A case of Cowden disease shows enhanced insulin sensitivity

A 51-year-old man diagnosed with Cowden disease based on multiple facial trichilemmoma, oral mucosal papillomatosis, palmo-planter keratosis and muliple hamartomatous polyps in the gastrointestinal tract had had a heterozygous flameshift mutation identified in his PTEN gene (4 base insertion after codon 221), believed to be responsible for the disease. We examined his insulin sensitivity. His fasting blood glucose was 92 mg/dl while his fasting immunoreactive insulin (IR) was 1.3 μU/ml (HOMA-R 0.30) and C peptide immunoreactivity below 0.1 ng/ml.

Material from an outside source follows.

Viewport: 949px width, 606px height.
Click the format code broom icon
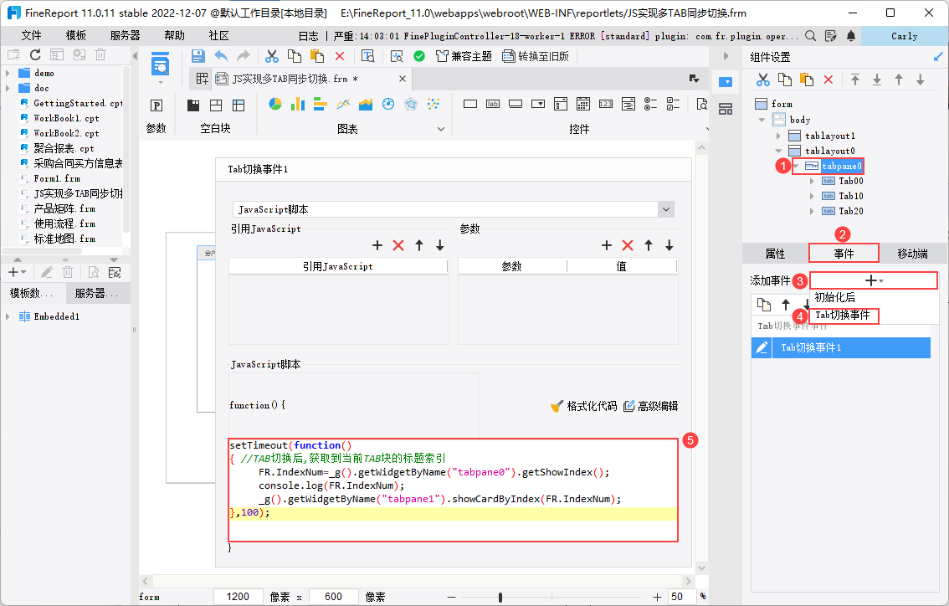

An euglycemic hyperinsulinemic clamp study showed that mean glucose infusion, which mainly reflects insulin sensitivity in the skeletal muscle, rose to 14.1 mg/kg/min (normal: almost 8.0-10.0 mg/kg/min) when serum IR was 70.3 μ U/ml at a constant insulin infusion of 1.5 mU/kg/ min. The portal glucose uptake to the liver was 79.9, which also increased compared to normal subjects (approximately 30-40%). PTEN is a lipid phosphatase against phosphatidylinositol 3,4,5-triphosphate and may negatively regulate insulin singaling in vitro and in vivo. This case suggests that PTEN protein may play an important role on insulin sensitivity and glucose homeostasis in the human being.